Work instructions →
Set down, unchanged, every line from the first one below through the line that contains "(103, 354).".

(Items from a data source)
# # #
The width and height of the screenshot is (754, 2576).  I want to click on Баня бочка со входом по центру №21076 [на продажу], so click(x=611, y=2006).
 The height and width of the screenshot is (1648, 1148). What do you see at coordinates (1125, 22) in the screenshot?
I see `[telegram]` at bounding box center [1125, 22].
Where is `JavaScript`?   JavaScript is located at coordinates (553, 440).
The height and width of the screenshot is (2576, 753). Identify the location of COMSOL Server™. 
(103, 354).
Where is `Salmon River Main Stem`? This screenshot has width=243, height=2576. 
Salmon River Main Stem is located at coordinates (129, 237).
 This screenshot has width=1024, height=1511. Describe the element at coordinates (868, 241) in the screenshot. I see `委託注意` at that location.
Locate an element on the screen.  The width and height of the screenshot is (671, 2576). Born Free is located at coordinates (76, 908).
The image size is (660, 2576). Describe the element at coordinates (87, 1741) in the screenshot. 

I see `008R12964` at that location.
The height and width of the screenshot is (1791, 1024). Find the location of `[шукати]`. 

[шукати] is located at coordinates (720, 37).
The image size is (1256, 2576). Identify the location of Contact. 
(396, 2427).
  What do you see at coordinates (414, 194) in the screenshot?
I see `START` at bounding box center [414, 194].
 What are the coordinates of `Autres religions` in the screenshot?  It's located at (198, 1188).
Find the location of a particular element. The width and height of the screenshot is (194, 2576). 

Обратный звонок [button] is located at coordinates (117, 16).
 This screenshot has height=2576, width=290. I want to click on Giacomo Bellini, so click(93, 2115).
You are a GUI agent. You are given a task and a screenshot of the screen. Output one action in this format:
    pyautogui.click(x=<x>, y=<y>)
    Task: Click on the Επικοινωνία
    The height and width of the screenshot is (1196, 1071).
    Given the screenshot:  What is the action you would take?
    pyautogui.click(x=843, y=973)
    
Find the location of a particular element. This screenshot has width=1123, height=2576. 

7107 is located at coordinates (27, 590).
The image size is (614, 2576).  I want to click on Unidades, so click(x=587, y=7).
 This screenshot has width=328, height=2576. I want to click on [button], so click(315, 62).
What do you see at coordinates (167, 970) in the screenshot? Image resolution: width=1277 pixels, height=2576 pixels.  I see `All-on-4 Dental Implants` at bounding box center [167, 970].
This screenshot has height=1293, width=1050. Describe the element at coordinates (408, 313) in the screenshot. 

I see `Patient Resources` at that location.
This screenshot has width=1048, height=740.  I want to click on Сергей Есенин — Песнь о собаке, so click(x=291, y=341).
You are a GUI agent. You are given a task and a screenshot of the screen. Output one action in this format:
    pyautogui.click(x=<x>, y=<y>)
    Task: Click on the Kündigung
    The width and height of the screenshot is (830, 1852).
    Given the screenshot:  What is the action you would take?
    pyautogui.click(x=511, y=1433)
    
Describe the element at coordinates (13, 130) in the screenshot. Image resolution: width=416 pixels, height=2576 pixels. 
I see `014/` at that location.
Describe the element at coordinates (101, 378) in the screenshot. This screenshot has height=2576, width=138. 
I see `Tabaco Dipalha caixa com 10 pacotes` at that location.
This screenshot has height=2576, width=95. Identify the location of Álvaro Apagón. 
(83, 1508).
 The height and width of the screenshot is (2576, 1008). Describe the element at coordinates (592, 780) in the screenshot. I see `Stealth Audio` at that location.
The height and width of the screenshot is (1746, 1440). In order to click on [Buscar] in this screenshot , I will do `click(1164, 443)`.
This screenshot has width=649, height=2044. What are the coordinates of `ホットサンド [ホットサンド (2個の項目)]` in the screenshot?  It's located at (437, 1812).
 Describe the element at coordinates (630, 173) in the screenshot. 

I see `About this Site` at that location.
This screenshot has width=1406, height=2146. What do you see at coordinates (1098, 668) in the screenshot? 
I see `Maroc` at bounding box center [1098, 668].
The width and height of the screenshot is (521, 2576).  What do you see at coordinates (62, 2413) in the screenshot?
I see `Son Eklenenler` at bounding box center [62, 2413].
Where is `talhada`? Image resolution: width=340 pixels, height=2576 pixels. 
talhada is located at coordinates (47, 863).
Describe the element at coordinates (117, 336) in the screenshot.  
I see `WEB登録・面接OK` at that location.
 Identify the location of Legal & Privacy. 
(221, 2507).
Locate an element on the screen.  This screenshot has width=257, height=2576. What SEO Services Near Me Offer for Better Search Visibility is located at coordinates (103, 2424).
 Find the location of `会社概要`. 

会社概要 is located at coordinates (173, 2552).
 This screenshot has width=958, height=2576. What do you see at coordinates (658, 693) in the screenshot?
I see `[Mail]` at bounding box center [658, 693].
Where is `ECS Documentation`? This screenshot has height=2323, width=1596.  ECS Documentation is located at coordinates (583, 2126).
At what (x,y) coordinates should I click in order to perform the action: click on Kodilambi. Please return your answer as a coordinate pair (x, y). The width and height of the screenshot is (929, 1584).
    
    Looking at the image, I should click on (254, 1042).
# # #
Result of this task →
The width and height of the screenshot is (754, 2576).  I want to click on Баня бочка со входом по центру №21076 [на продажу], so click(x=611, y=2006).
 The height and width of the screenshot is (1648, 1148). What do you see at coordinates (1125, 22) in the screenshot?
I see `[telegram]` at bounding box center [1125, 22].
Where is `JavaScript`?   JavaScript is located at coordinates (553, 440).
The height and width of the screenshot is (2576, 753). Identify the location of COMSOL Server™. 
(103, 354).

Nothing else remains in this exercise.